The so-called point price refers to the way in which the futures price of a certain month is used as the basis for pricing, and the futures price is added or subtracted from the premiums agreed by both parties to determine the price of both parties to buy and sell spot goods. In the polyolefin industry, most domestic producers, traders and some foreign suppliers are pricing themselves. Some PP, PE foreign suppliers and some import traders adopt the method of inbound settlement. Some insiders said that at present, the domestic PP and PE plastics market has a strong voice in pricing, so most domestic producers choose independent pricing. In addition, due to the active trading in the spot market, the price changes rapidly, and most domestic sellers choose to quote daily. In the US dollar market, the ship-to-ports cycle is longer, the foreign quotation frequency is lower, and the market price fluctuates frequently, and the importers, especially the buyers of some Middle Eastern PE sources, have a large purchase volume, and the buyer bears a greater risk. The bargaining power is stronger, so there are more ways to settle in Hong Kong.

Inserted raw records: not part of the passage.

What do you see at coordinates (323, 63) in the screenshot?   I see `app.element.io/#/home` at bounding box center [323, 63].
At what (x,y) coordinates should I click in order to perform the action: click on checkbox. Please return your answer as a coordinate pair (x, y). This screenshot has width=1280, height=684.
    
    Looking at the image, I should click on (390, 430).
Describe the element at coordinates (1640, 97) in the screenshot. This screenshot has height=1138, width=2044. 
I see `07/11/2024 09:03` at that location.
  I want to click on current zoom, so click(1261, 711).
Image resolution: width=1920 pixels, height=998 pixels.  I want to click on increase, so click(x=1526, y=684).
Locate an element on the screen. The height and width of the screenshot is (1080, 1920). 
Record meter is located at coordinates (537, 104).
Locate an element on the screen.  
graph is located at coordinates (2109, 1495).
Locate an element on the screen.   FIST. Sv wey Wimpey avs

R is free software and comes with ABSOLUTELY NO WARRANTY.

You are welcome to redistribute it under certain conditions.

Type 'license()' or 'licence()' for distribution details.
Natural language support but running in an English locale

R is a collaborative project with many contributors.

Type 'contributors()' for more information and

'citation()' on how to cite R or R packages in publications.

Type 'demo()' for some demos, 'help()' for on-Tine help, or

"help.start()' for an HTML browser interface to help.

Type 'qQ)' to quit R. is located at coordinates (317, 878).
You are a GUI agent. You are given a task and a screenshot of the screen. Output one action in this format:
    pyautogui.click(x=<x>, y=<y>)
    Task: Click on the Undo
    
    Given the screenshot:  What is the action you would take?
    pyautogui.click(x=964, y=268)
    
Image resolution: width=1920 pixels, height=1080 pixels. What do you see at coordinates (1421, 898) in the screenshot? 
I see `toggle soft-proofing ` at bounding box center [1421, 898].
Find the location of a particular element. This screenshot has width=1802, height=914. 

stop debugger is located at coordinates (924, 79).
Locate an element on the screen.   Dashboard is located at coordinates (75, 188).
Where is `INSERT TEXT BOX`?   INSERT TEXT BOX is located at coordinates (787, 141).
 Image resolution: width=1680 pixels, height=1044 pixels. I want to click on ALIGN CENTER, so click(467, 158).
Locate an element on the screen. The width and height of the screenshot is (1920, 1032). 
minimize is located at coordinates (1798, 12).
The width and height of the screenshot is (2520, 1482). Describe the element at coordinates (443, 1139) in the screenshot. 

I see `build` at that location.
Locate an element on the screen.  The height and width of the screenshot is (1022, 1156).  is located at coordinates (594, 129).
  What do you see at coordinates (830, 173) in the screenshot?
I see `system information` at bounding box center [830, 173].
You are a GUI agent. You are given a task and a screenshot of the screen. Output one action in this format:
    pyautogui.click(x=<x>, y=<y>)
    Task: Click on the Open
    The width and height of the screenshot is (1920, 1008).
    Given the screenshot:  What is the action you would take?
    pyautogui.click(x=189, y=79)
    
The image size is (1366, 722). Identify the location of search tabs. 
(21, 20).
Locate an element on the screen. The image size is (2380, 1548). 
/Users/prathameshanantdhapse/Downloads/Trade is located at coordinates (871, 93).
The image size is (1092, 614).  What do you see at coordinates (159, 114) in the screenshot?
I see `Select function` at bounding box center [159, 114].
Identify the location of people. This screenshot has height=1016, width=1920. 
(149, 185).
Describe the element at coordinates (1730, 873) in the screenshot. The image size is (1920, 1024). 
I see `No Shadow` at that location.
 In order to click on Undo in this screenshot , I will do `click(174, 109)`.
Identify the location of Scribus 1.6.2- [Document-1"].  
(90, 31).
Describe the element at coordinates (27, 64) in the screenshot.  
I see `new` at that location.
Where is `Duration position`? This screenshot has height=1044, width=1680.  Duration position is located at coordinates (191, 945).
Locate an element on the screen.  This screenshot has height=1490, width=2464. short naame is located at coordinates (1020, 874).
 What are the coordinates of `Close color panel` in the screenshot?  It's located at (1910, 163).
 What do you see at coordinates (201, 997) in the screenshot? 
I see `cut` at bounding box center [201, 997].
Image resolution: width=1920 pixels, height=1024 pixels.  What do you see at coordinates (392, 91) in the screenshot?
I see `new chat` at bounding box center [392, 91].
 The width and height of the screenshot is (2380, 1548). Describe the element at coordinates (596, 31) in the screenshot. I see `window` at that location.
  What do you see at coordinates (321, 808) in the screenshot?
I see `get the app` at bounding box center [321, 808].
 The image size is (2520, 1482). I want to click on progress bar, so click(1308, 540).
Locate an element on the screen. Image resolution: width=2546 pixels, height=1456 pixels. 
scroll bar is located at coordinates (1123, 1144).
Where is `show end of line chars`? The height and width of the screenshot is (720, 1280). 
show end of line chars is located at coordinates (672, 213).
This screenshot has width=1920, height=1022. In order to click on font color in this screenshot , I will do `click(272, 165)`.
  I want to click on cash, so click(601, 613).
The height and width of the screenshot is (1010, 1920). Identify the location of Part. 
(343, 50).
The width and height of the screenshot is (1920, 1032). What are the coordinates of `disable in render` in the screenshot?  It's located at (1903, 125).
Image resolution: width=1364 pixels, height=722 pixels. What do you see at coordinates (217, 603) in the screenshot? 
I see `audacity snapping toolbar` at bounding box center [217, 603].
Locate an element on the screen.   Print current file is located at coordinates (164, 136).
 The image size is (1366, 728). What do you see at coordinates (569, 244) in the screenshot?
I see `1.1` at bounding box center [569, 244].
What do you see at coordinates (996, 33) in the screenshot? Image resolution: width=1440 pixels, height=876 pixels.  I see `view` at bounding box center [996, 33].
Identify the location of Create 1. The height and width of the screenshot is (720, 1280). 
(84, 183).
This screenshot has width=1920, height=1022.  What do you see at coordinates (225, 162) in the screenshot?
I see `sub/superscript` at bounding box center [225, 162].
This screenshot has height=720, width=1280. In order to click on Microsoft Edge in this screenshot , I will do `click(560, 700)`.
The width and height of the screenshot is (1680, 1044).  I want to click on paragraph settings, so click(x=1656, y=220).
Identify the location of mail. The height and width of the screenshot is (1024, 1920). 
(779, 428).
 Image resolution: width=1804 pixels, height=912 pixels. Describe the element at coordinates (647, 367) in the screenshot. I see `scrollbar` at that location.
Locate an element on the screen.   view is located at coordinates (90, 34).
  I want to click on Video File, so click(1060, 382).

However, with the continuous release of new capacity at home and abroad, competition among suppliers has increased. At the same time, in the context of slowing economic growth, the growth rate of downstream demand is far less than the rate of capacity expansion. The influence of sellers on pricing has decreased. In recent years, the pricing model of the polyolefin market has become more diversified.
With the development of the Internet, e-commerce is in full swing. At present, there are many enterprises in the domestic “online” mode of polyolefins, which can be roughly divided into three categories: the first one is the trading platform developed by the company itself, such as Shenhua Coal Trading Network and Midou Technology. The second is government approval or investment in petrochemical trading centers, such as the Straits Petrochemicals Trading Center and the Sea Trading Exchange Western Trading Center.
At present, the spot price trading model in the polyolefin market is mostly carried out between traders and large downstream factories. In the process of price-pointing, traders establish short positions in the futures market, and at the same time determine the reasonable premiums and discounts to the downstream factories in combination with the spot market prices. The downstream factories accept the premiums and offer them through the futures market during the price period. Determine the settlement price, the trader hands the spot on the downstream factory and close the futures position. Compared with pure futures hedging, the seller of the point price model can determine the premium and discount, and the buyer can also choose the time point of the price, which can effectively reduce the risk of basis fluctuation.
Point-price trading can help companies reduce the risk of market price fluctuations, and save the process of mutual inquiry and pricing between buyers and sellers to improve efficiency. However, there are still some obstacles to the point-of-price operating model, such as the risk of basis and the possibility of a downstream factory or seller destroying the order.